What needs to be done => What is needed is an exact reproduction of the lines from the one that contains "Open more options on first tweet" through the end of the data, both included and nothing else, with pictures omitted.

Provided data =>
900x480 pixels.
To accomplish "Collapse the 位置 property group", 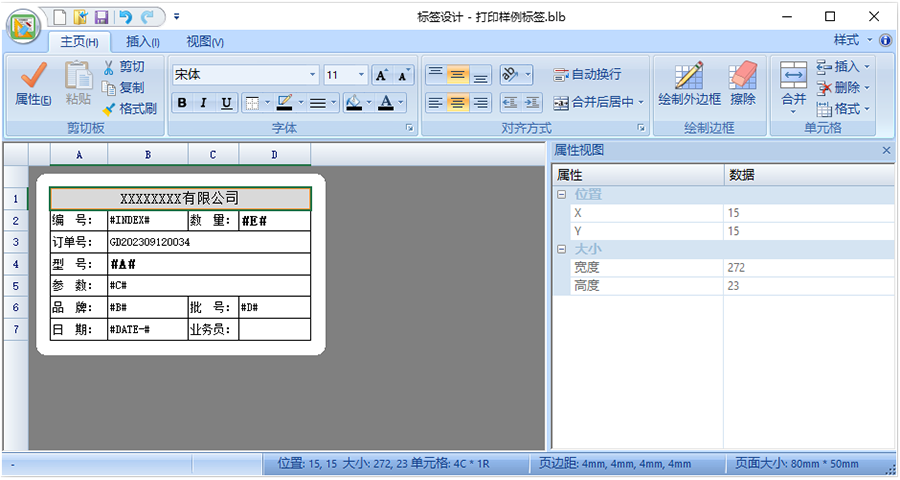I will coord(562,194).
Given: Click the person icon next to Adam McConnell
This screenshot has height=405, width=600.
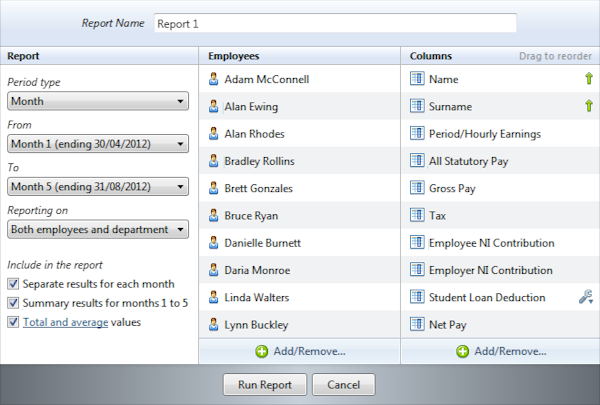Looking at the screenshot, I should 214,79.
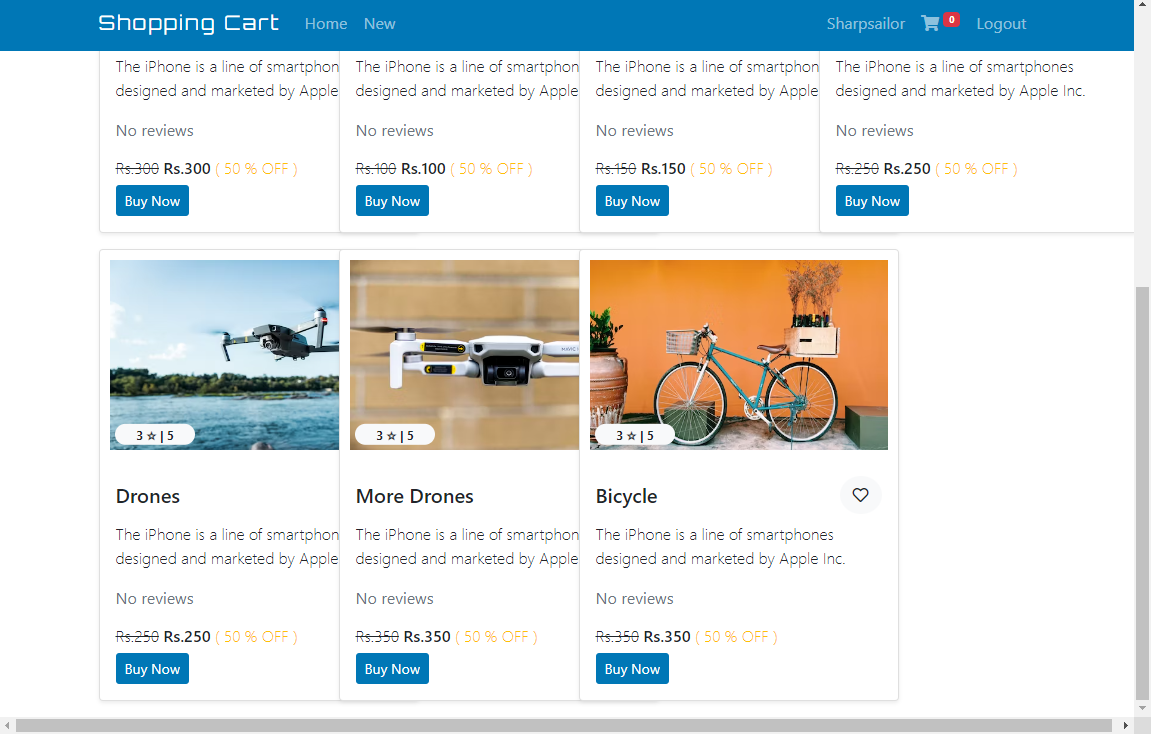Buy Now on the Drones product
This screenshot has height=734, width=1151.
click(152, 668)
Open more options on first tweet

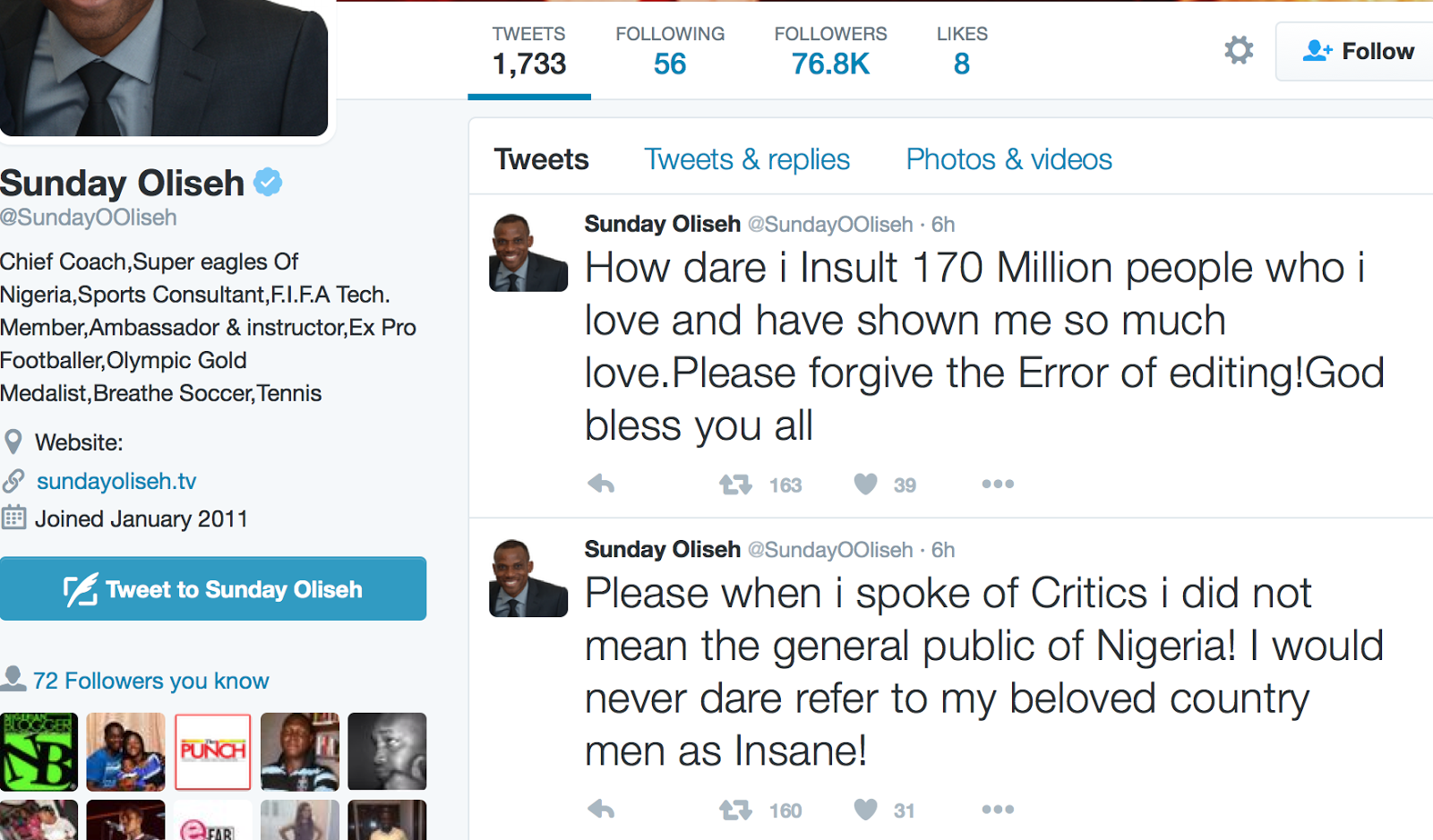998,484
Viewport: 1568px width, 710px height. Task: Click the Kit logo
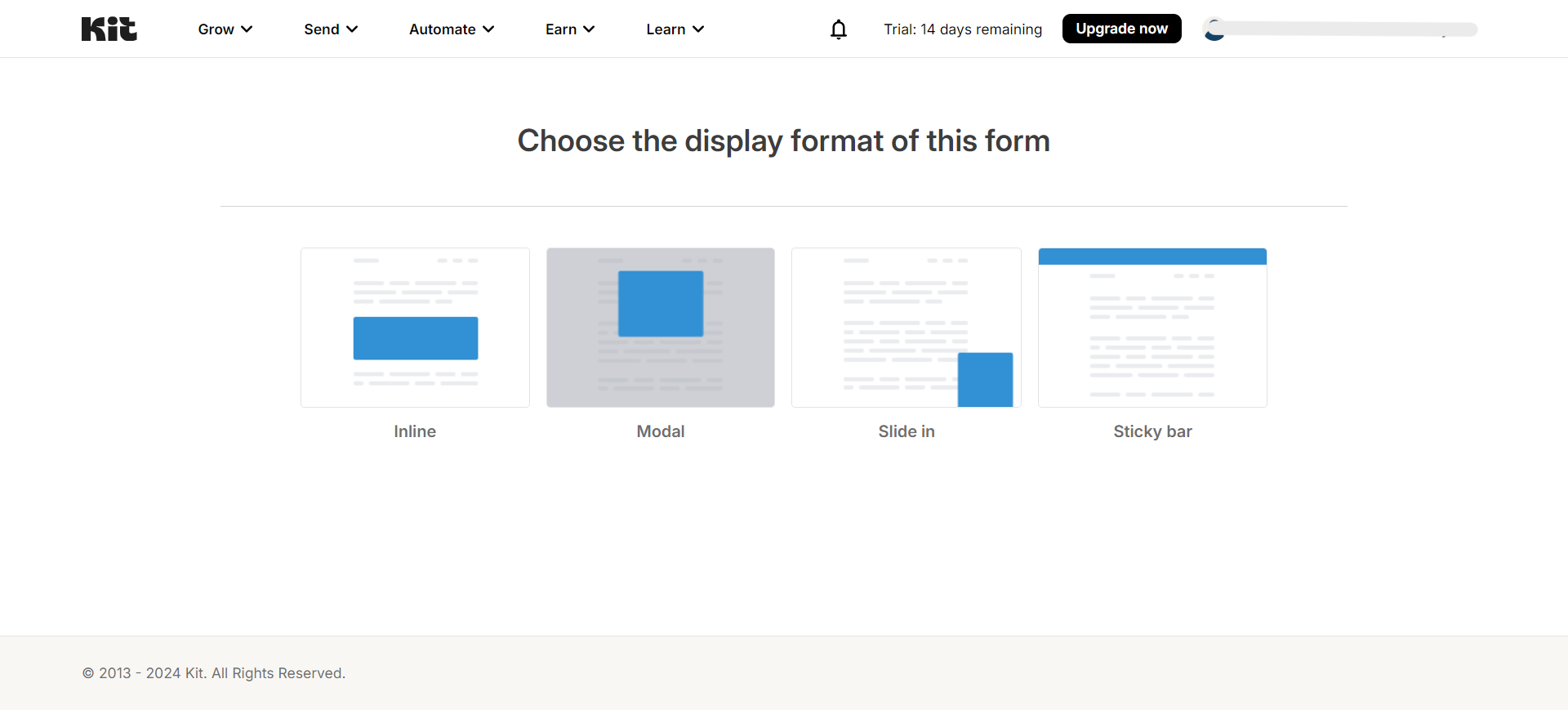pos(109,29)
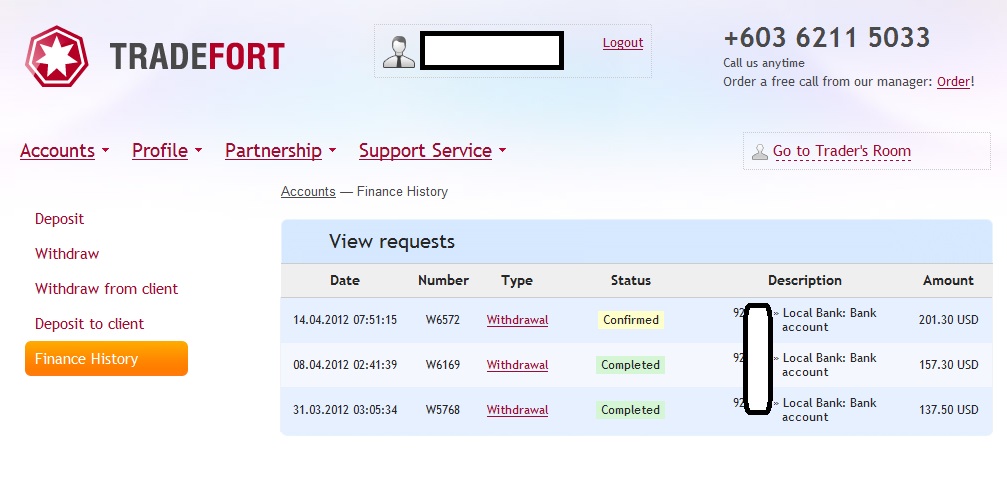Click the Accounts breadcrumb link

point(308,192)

Task answer =>
Open more options on first tweet

998,484
Viewport: 1568px width, 710px height. Task: Click the Kit logo
pos(109,29)
Click the Accounts breadcrumb link

point(308,192)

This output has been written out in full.